At RealClearScience Ross Pomeroy points out something that should be obvious but, apparently, isn’t. Human beings did not evolve to consume calories in liquid form:
Humans have existed as a distinct species for roughly 315,000 years, and for all but a fraction of that time, we drank just one liquid after weaning: water. Boring, flat, calorie-free, water – with any flavor and texture coming from sediments, bacteria, or excrement.
Now, faced with a sudden explosion of calorically-dense beverages in the evolutionary blink of an eye, our bodies are outmatched. Put simply, we are not meant to drink our calories, and it shows in elevated rates of obesity around the world.
Humans started drinking the equivalent of very, very light beer 13,000 years ago. And we may have consumed milk from livestock as many as 20,000 years ago. But this isn’t very long on an evolutionary timescale. Our naïveté´ with beverages is apparent in our physiology today.
His observations are fine as far as they go. However, there’s something he does not consider. There are lots of things that human beings did not evolve to do but nonetheless have done for the last 10,000 years or so. One of them is live together in groups larger than a few dozen related people or, indeed, live in close proximity to people to whom we were not related at all.
Then, just a little over 10,000 years ago, a number of things happened more or less all at once. Human beings began domesticating and husbanding livestock, they began to cultivate grains, they began fermenting various things to make beer and wine, and they began adopt a sedentary habit, i.e. to live in towns and cities. And those cities and towns included people who were not closely related to one another.
The only ones of those things it is quite difficult to do while nomadic are brewing beer and making. It has been suggested by some anthropologists that human beings adopted a sedentary habit expressly to allow them to make beer and wine. And the evidence supports them.
I suspect that as we become wiser in identifying when people began consuming cows’, sheeps’ and goats’ milk the time when each of those began will be pushed back in time. The notion that consuming milk has not changed human evolution is far-fetched. My ancestors adapted to consume milk probably considerably more than 10,000 years ago. Have I mentioned that milk is also fermented into alcoholic beverages, e.g. kumiss, blaand, etc.

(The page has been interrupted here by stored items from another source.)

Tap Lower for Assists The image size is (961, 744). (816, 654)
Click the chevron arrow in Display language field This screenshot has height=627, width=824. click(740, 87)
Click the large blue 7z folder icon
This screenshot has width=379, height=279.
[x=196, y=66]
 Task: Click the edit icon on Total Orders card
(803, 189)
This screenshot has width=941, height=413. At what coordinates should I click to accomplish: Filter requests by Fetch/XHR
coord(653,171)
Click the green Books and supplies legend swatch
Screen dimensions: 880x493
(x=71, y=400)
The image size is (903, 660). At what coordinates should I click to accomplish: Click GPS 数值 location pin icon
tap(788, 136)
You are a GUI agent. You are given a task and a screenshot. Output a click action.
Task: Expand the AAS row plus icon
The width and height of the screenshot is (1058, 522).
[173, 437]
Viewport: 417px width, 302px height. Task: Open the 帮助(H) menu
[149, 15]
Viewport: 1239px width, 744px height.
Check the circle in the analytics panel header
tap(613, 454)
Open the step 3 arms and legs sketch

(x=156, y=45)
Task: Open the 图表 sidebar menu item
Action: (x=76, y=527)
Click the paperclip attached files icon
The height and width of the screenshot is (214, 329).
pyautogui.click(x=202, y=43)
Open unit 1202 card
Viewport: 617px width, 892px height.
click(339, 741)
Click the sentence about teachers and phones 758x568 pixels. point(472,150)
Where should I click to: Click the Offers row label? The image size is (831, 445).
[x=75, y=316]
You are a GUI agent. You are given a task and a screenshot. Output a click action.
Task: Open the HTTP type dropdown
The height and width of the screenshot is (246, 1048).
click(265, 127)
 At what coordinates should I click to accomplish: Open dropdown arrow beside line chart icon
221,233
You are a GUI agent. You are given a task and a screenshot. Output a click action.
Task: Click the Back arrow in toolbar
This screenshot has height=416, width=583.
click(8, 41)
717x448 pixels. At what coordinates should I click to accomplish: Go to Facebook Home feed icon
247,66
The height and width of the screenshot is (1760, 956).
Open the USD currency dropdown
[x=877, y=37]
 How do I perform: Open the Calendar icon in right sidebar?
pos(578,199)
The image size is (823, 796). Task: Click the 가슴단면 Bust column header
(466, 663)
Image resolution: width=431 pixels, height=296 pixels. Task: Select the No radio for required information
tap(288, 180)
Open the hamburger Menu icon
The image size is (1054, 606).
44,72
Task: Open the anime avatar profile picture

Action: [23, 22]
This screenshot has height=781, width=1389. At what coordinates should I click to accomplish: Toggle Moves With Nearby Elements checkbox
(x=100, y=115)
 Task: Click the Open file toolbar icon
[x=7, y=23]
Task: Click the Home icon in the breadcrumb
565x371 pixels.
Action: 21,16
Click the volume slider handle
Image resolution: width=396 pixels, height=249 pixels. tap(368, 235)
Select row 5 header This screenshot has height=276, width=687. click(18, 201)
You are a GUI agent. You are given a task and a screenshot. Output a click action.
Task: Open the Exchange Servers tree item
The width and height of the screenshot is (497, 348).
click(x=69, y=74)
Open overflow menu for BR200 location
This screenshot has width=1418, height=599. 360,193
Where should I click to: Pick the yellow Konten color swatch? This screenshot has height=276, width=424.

Consequently, there is some evidence that, indeed, beer did invent civilization.
I doubt anybody started drinking beer for the calories, and what about stipjoints? I doubt men have changed much in 10,000 years.
An explanation for the various Venus of Willendorf carvings?
In dense settlements with poor sanitation beer and wine were safer than water.
It also became a form of payment which enabled the willing labor for large projects.